Network activity analysis was consistent with the artifacts provided for review.
Analysts did not observe evidence of privilege escalation or lateral movement.

Threat Actor 1
CISA and authoring organizations observed TA1 exploiting CVE-2019-18935 for system enumeration beginning in August 2022.
The vulnerability allows a threat actor to upload malicious DLLs on a target system and execute them by abusing a legitimate process, e.g., the w3wp.exe process.
In this instance, TA1 was able to upload malicious DLL files to the C:WindowsTemp directory and then achieve remote code execution, executing the DLL files via the w3wp.exe process.

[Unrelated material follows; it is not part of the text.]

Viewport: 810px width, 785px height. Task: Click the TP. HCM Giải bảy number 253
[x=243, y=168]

At least nine DLL files used for discovery [TA0007], C2 [TA0011], and defense evasion [TA0005].
All of the analyzed samples have network parameters, including host name, domain name, Domain Name System (DNS) server Internet Protocol (IP) address and machine name, Network Basic Input/Output System (NetBIOS) ID, adapter information, IP address, subnet, gateway IP, and Dynamic Host Configuration Protocol (DHCP) server [T1016].
All analyzed samples communicate this collected data to a C2 server at IP address 137.184.130[.]162 or 45.77.212[.]12.
The C2 traffic to these IP addresses uses a non-application layer protocol [T1095] by leveraging Transmission Control Protocol (TCP) clear text (i.e., unencrypted) over port 443.
Analysis also identified that:

Some of the analyzed samples can load additional libraries; enumerate the system, processes, files, directories [T1083]; and write files.
Other analyzed samples can delete DLL files ending with the .dll extension in the C:WindowsTemp directory on the server.
TA1 may use this capability to hide additional malicious activity on the network.

Threat Actor 2
TA2—identified as likely the cybercriminal actor XE Group—often includes xe[word] nomenclature in original filenames and registered domains.
Volexity lists this naming convention and other observed TTPs as common for this threat actor group.

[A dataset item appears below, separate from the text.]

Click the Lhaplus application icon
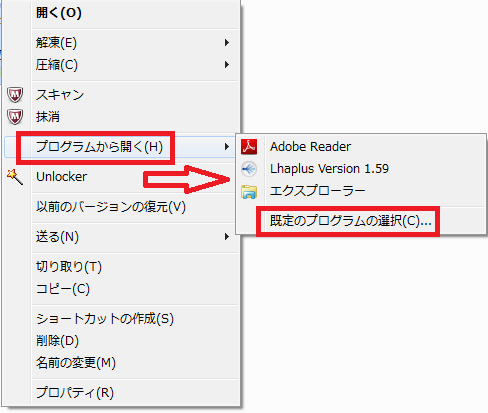The height and width of the screenshot is (413, 488). point(249,169)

As early as August 2021, CISA and authoring organizations observed TA2 delivering malicious PNG files that, following analysis, were masqueraded DLL files to avoid detection [T1036.005].
Similar to TA1, TA2 exploited CVE-2019-18935 and was able to upload at least three unique DLL files into the C:WindowsTemp directory that TA2 executed via the w3wp.exe process.
These DLL files drop and execute reverse (remote) shell utilities for unencrypted communication with C2 IP addresses associated with the malicious domains.

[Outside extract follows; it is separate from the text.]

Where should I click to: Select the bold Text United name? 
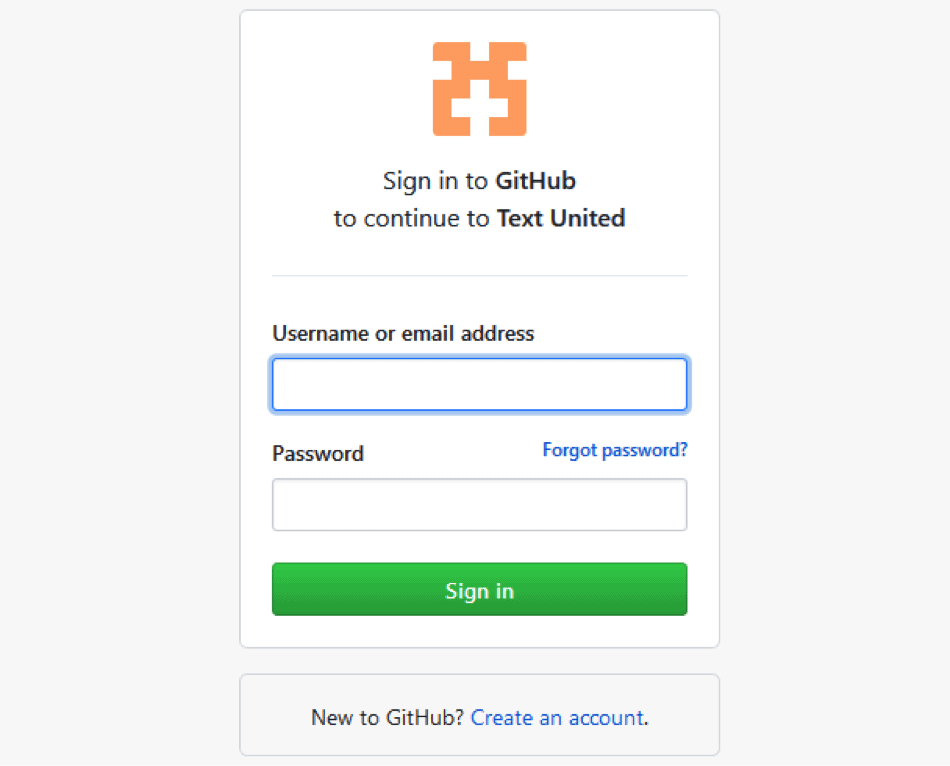click(x=561, y=218)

Analysis of DLL files determined the files were dropped, decoded, and attempted to connect to the respective malicious domains.
Embedded payloads dropped by the DLL files were observed using the command line utility certutil[.]exe and writing new files as xesvrs[.]exe to invoke reverse shell utilities execution.

When the TA2 malware is executed a DLL file drops an executable (XEReverseShell.exe) that attempts to pull a C2 IP address and port number from xework[.]com or xegroups[.]com.

If no port or IP address is found, the program will exit.
If a port and IP address are found, the program will establish a listener and wait for further commands.
If communication is established between the TA2 malware and the C2:

The malware will identify the operating system (Windows or Linux) and create the appropriate shell (cmd or bash), sending system information back to the C2.
The C2 server may send the command xesetshell, causing the malware to connect to the server and download a file called small.txt—a base64-encoded webshell that the malware decodes and places in the C:WindowsTemp directory.
The C2 server may send the command xequit, causing the malware to sleep for a period of time determined by the threat actors.
The two files xesmartshell.tmp and SortVistaCompat have the capability to drop an Active Server Pages (ASPX) webshell—a base64 encoded text file small.txt decoded [T1140] as small.aspx [T1505.003]—to enumerate drives; to send, receive, and delete files; and to execute incoming commands.
The webshell contains an interface for easily browsing files, directories, or drives on the system, and allows the user to upload or download files to any directory.
No webshells were observed to be dropped on the target system, likely due to the abused service account having restrictive write permissions.